#### [EXERCISE DIRECTIONS]
Which lines of the records below contain the string "Task", with case counting? Pull out each such line and copy it.

#### [AVAILABLE DATA]
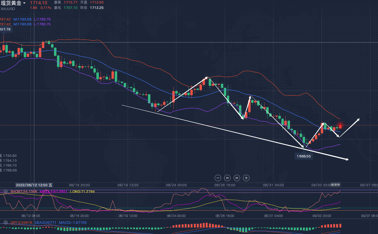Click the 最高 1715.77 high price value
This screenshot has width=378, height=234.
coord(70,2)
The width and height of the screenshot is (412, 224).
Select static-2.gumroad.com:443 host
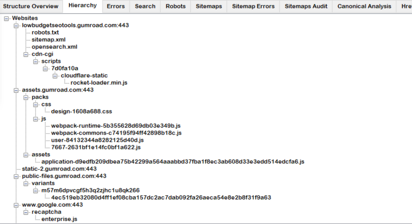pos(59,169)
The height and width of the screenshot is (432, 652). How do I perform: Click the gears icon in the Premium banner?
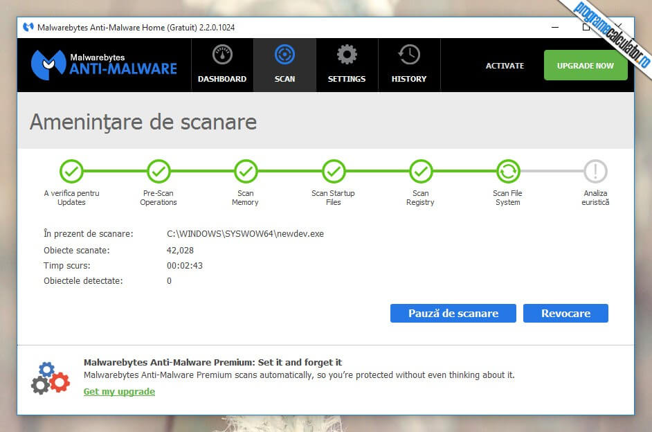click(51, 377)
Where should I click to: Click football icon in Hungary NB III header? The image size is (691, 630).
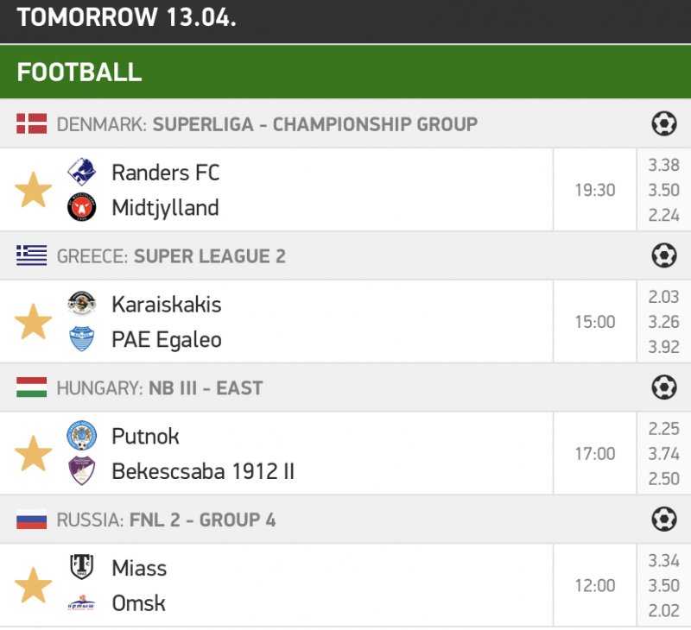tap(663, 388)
---
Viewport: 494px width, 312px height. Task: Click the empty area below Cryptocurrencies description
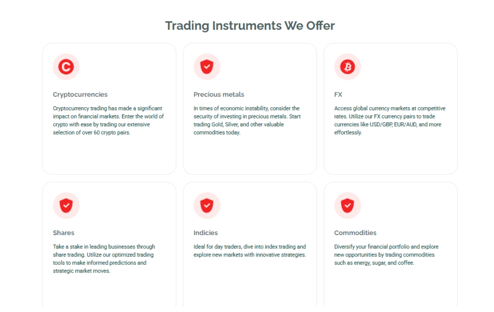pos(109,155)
...
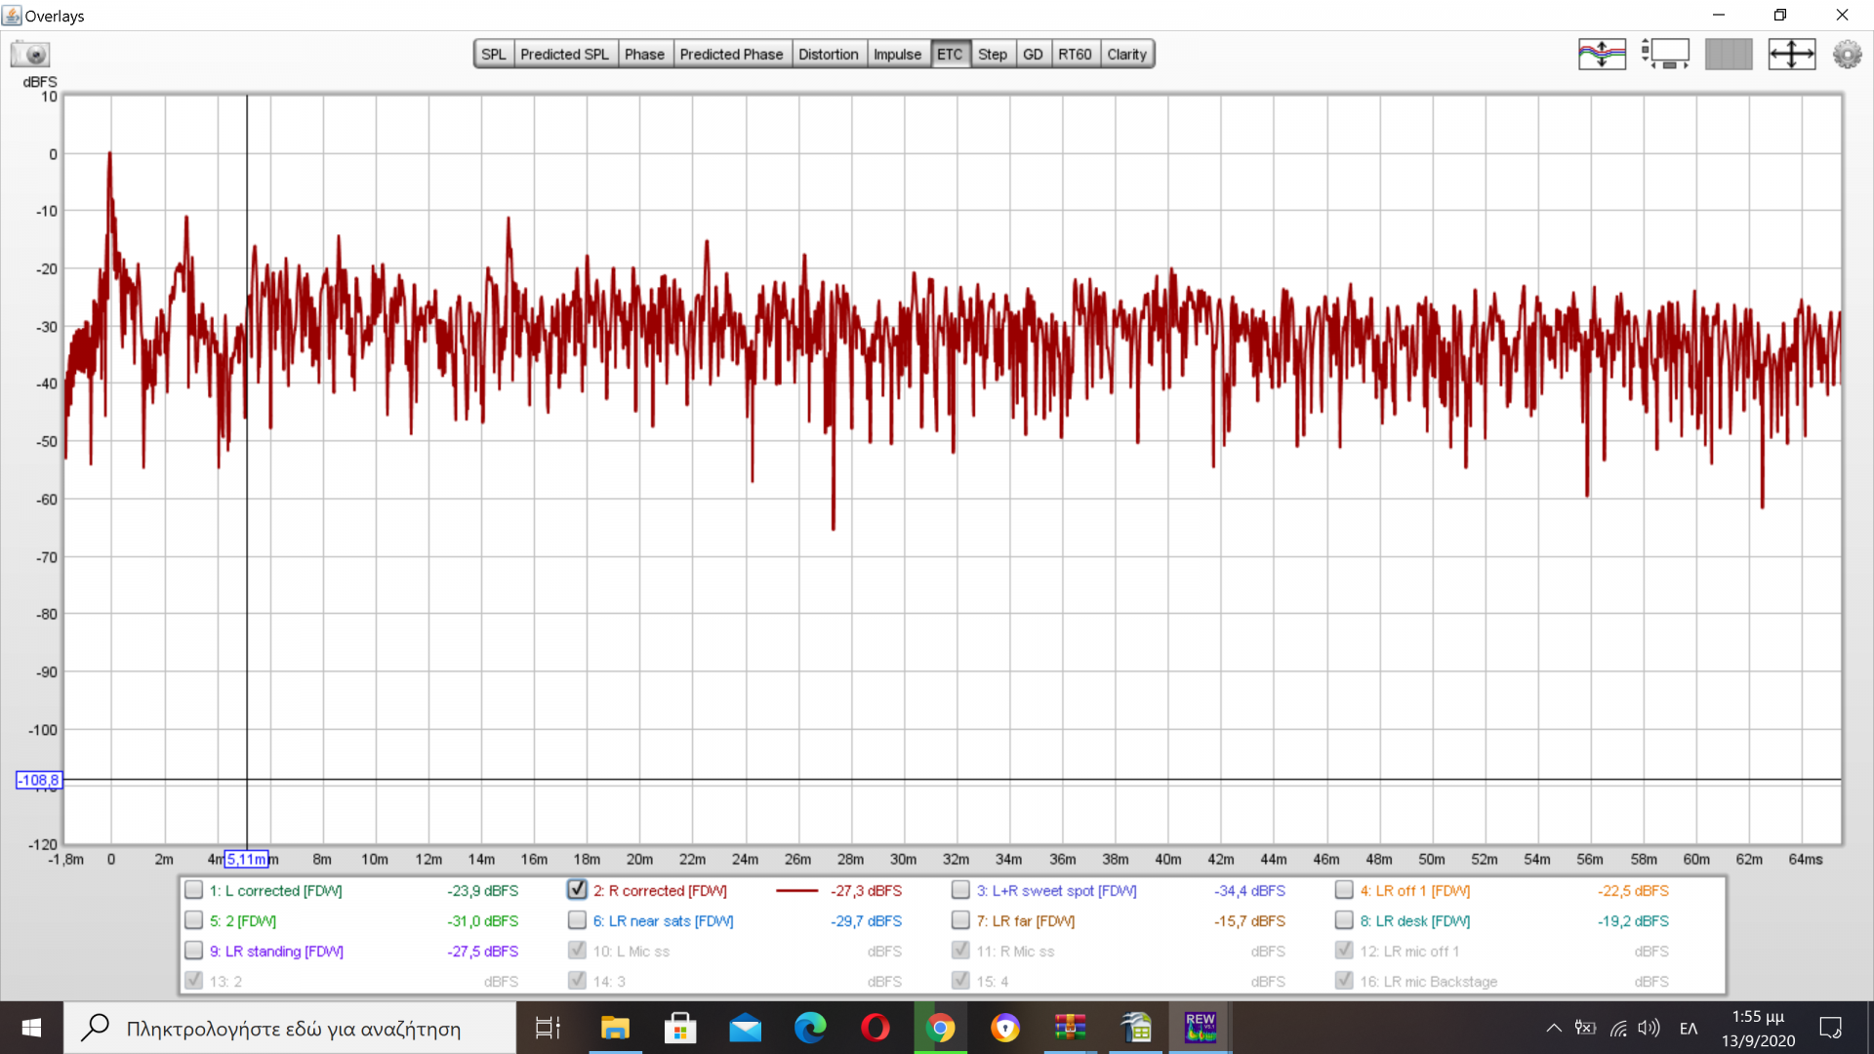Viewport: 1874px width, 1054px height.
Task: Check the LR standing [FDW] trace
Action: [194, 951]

#### [COMPLETE ANSWER]
Viewport: 494px width, 312px height. Task: Click the empty area below Cryptocurrencies description
Task: Check the LR standing [FDW] trace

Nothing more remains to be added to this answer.